Hayden believes that Wisconsin has been the site of “the single most important political and economic struggle in the country… [Wisconsin] was the spearpoint of the Tea Party governors who wanted to destroy labor — public sector unions — and the spear got broken by the Wisconsin opposition.”

“If we ever mark a time when the Tea Party started to be repelled and pushed back, I think it started in Wisconsin.”

Hayden notes that Wisconsin Gov. Scott Walker offered the police and the firefighters a deal “to exempt them from his attack on public sector workers, because he wanted to go after the teachers’ unions and so forth — and they said no.”

“If you go out there to Wisconsin to this day you’ll find the fife and drum corps of the firefighters, dressed in kilts, playing their instruments and leading the crowds into the state capitol, where they take the place over for an hour a day and sing all these very lively, energized radical labor songs.”

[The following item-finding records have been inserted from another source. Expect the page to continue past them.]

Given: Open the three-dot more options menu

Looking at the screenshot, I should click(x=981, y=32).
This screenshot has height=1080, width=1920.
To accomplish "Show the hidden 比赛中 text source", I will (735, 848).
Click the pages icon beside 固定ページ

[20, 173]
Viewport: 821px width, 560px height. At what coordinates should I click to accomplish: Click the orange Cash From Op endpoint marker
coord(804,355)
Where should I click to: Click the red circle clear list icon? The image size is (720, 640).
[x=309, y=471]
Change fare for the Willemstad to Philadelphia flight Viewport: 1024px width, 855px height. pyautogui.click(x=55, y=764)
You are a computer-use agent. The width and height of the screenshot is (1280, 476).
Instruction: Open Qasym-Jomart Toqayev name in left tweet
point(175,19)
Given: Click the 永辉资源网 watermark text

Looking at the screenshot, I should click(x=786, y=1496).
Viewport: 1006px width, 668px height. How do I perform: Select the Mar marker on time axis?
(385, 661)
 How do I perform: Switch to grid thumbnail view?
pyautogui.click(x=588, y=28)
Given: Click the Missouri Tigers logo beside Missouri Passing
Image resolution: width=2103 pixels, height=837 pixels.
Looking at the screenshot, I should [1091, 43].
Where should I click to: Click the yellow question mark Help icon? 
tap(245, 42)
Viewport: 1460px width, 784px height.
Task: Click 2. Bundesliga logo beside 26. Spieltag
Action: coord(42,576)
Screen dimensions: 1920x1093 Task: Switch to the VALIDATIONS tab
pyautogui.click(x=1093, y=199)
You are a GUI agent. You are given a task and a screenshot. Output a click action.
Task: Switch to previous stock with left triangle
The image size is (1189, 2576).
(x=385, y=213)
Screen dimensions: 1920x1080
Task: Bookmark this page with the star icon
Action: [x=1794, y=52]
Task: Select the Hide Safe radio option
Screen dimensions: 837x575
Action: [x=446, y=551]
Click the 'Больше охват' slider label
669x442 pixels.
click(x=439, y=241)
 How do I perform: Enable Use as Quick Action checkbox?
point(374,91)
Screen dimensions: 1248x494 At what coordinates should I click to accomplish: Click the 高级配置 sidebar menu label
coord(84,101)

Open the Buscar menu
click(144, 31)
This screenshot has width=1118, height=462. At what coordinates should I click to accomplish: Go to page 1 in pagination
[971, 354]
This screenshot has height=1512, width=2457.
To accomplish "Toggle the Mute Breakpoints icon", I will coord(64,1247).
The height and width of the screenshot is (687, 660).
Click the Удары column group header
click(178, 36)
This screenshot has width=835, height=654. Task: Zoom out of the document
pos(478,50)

Hayden's not sure how powerful the Occupy movement is. “They had a surprising beginning, amazing acceleration and spread, they had tremendous media impact on the income equality issues, but they don’t have the Tea Party’s resource base or political base.”

But, “as long as we have our economic misery and Wall Street is out there as a big fat plutocratic target, I think Occupy will keep coming back in different forms.”

“These movements always come like the wind, they come out of nowhere, they come by surprise. It’s very hopeful, and it’s become a universal consensus that they’ve changed the dialogue to income inequality and poverty.”

And, “If you read the manifesto of Occupy Wall Street, the very first principle in their statement of principles is a transparent 'participatory democracy.'” The Occupy movement is clearly “carrying on the participatory democracy tradition.”

Port Huron lives. Fifty years and counting.